▶ _Exercise_
Below is a set of entries; copy all of them exactly.

▶ _Material for this task_
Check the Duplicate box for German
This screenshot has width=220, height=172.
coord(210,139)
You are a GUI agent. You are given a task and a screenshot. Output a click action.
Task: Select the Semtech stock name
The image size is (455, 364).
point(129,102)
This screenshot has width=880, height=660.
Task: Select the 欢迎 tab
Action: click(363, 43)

▶ _Result for this exercise_
Check the Duplicate box for German
This screenshot has width=220, height=172.
coord(210,139)
You are a GUI agent. You are given a task and a screenshot. Output a click action.
Task: Select the Semtech stock name
The image size is (455, 364).
point(129,102)
This screenshot has width=880, height=660.
Task: Select the 欢迎 tab
Action: click(363, 43)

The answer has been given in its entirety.